Rep. Jim Sensenbrenner (R., Wis.) questioned whether the Foreign Intelligence Surveillance Act (FISA) court, which authorizes surveillance of those suspected of engaging in terrorism, provides proper oversight of the records requested by intelligence agencies.
"My concern is that there really isn’t any way for someone whose records have been authorized to turn over can approach the FISA court because they don’t know about it," Sensenbrenner said.
Mueller responded that Supreme Court rulings have determined that the Fourth Amendment does not protect the phone records collected by the program and that the FISA court has upheld the legality of that standard.
Mueller was also asked about the IRS and Benghazi investigations but declined to comment on many of the details.
The investigation into whether the IRS purposely denied tax-exempt status to conservative groups is underway, he told Rep. Jim Jordan (R., Ohio), but he did not know the lead investigator on the case or how many people were assigned to it.

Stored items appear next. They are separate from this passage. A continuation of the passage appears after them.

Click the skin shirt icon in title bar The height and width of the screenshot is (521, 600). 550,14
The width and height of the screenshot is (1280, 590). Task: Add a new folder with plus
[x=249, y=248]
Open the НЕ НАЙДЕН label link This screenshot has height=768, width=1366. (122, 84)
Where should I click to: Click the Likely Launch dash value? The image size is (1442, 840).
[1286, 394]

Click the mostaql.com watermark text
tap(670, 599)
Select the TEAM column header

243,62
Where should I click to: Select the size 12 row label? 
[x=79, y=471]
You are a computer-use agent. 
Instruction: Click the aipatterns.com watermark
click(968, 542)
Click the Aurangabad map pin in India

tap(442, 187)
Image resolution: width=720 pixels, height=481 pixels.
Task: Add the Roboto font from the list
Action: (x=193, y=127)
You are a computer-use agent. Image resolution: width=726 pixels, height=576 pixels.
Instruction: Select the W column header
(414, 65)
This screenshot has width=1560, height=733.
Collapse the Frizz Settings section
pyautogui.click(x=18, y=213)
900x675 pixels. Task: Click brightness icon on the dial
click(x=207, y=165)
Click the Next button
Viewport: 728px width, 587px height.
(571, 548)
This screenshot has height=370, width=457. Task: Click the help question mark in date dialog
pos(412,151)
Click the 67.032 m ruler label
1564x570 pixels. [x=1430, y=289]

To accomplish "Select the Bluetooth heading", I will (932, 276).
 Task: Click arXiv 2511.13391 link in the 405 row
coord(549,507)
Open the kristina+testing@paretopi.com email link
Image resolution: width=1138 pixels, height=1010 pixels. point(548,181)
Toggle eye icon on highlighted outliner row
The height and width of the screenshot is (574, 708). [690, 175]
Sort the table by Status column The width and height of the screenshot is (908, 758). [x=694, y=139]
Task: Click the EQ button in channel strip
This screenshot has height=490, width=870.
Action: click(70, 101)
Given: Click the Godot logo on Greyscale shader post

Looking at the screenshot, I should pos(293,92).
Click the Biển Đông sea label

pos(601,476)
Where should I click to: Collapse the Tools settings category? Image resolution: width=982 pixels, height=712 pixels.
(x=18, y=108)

Representatives conveyed the most confusion about the investigation into the Benghazi attacks, where the FBI’s Evidence Response Team was denied access to the embassy site for two weeks. Ambassador Christopher Stevens and three other Americans were killed in the attacks.
House Judiciary Committee Chairman Bob Goodlatte (R., Va.) pointed to former deputy Libyan ambassador and whistleblower Gregory Hicks’ testimony that the Libyan government was "angered" by the Obama administration’s initial characterization of the attacks as a response to a video critical of Islam. Mueller said security was the larger issue.
"In Benghazi there is no law enforcement," he said. "There is nobody that you can deal with in terms of your security."
That response failed to satisfy Rep. Trey Gowdy (R., S.C.).
"If Benghazi was not safe enough for the premier law agency in the world, how was it safe enough for diplomats?" he asked.